想いの中-Vol.2-
- 「は・・・せ・・」
- 頭痛が酷くなる
- 吐きそうだ
-
- 「オイオイそんな事 言っていいの〜? あの社長さん助けたいんでしょ〜?」
- 「離せ!この身は貴様等の様な下賎な輩が触れていいものでは無い!」
- 遊戯の身に何が?
- 遊戯の身に纏いしオーラに気圧され遊戯の両肩を押さえていた男達は,その手を離した。
- ゆっくりと立ち上がる遊戯・・・
- 相手を見据えるその顔は自分が愛する者の顔
- しかしその身から放たれるオーラは遊戯のとは似て非なるモノ
- 周りを圧倒し全てを支配する王者が纏いし高貴なモノ
- 海馬に暴力を振るっていた連中もその高貴なオーラに飲み込まれ畏怖する
- 「これ以上その者に手出しするな」
- 「その代わりテメが俺達の相手するんだろ〜?だったら俺のモノ舐めてよ」
- 冷や汗をかきながら虚勢を張る男に
- 「いいだろうお前達の相手をしてやる」
- 遊戯やめろ!! その言葉は声となって口から出る事は無かったが遊戯には届いたのだろう
- 海馬の方を見て微かに微笑んで居たのだから
- 「さっさと俺のを舐めろよ」
- 男の言葉を合図にしてか一瞬にして周りの空気が変わった。
- 海馬には身に覚えが在る
- ≪闇の空間≫
- 「誰がそんな貧相なモノを相手するか!」
- 「あの社長さんがどうなってもいいのか?」
- 「やれるモノならやってみるがいい」
- 遊戯の発言を聞き先程まで海馬に暴力を振るっていた男は嫌な汗をかきながらヒキ吊った表情で
- 「・・・だとよ。

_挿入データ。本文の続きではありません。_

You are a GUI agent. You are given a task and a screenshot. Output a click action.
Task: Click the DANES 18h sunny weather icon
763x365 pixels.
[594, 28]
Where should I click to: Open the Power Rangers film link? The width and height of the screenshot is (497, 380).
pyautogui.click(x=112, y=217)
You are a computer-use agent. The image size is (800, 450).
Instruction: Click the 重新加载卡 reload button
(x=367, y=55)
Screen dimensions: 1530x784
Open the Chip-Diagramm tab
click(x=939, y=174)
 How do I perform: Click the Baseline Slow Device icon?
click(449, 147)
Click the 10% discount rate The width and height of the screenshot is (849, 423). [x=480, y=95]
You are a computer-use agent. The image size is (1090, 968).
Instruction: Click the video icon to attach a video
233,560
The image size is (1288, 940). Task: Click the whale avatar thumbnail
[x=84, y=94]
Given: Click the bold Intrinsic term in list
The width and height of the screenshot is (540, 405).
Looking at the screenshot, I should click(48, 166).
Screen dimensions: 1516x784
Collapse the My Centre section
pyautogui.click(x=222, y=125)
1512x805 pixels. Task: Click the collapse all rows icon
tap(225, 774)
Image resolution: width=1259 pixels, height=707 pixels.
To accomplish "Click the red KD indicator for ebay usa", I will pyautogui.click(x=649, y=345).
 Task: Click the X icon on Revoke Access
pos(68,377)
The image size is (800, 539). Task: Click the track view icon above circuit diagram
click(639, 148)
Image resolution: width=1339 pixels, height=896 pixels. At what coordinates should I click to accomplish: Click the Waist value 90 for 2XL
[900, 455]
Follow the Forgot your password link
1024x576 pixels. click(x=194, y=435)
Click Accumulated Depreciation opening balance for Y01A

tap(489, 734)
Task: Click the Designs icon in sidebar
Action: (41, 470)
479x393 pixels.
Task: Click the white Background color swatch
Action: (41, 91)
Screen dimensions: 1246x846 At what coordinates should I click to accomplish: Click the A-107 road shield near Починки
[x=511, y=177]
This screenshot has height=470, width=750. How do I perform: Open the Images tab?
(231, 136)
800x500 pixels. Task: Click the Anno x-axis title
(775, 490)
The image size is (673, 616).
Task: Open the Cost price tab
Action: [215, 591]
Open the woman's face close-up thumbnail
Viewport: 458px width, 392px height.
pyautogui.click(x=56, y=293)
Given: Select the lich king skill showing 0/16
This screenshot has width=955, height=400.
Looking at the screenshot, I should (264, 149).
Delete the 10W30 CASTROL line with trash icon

アンタも可哀相な男だね〜
- あんな美人に捨てられるんだから
- まぁ悪く思わんでくれ」
- そう言うと男は海馬の方を見る事無く海馬の頭を踏み付け様とした。
- 海馬は遊戯の発言には何か考えが在ると感じ取っていた。
- それ故に踏み付けられる衝動に耐えようとした。
- 相手に与える仕返しの事を考えて・・・
-
- ドカッ!
-
- 何かを踏み付ける音
- しかし自分に対し何の衝動も起きていない
- 少し目を開けて見るとそこには・・・
- 男は海馬を踏み付けたのにも関わらず海馬からの呻き声が聞こえて来ない事に対し違和感を覚える
- 恐る恐る足元を見ると白くて大きな爪の様な物体
- 爪を辿ってその物体の頭を見ると碧い宝石の様な瞳に出会う
- 冷ややかな無機質な瞳・・・
- 「ひぃぃぃぃぃ・・・・」
- 男の恐れ戦く声に違和感を覚える
-
- 海馬は、ゆっくりと目を開ける
- 白い物体が目に入る
- 上を向くと
- 「ブ・・・ルーアイ・・・ズ???」
- 掠れる声で白い物体を呼ぶ
- 白い物体は、ゆっくりと海馬の方に顔を向ける
- 優しい蒼い瞳・・・
- 自分に忠実な下僕・・・
-
- 「これで海馬に手が出せなくなったな!」
- 自信満々な笑みを浮かべた遊戯
- 「貴様!!!!」
- 遊戯に殴りかかろうとする男
- 遊戯は、余裕な表情で殴りかかろうとする男を見る
- 何時もと違う遊戯・・・
- 何かが遊戯の躯を支配しているのか?
- もし支配している者がいるのなら一体誰が?
- もう1人のユウギは、気弱な性格なのでこんな状況下ならオドオドし顔面蒼白になっているだろう
- しかし今 海馬の代わりに戦っている遊戯は、海馬の知っている遊戯では、無い
- まるで闘神・・・
-
- ガァーン!!!!!
-
- 男の拳が固い物に当たる
- 「くっ!!!」
- 拳を握り締め膝を着く・・・
- 「てめぇ!!!何しやがる!!」
- 「オレは、何もしていないが・・・?」
- 遊戯の冷ややかな瞳
- 紅い瞳なのに熱が宿っていない・・・
- 冷気が含まれている・・・
-
- 男が殴ったのは、固い盾
- その盾の所有者は、固い鎧に身を包まれた女・・・
- クイーンズ・ナイトの姿がそこに在った。
- そして少し離れた所にキングス・ナイトとジャックス・ナイトとエルフの剣士の姿が・・・
- 「この化け物が!!!」
- 遊戯に向って発せられる言葉・・・
- 「言いたい事は、それだけか?」
- 遊戯の額に浮かび上がる第三の目・・・
- ヴィジャト・・・
- 海馬は、この時 自分達を襲ってきた男達を哀れに思った。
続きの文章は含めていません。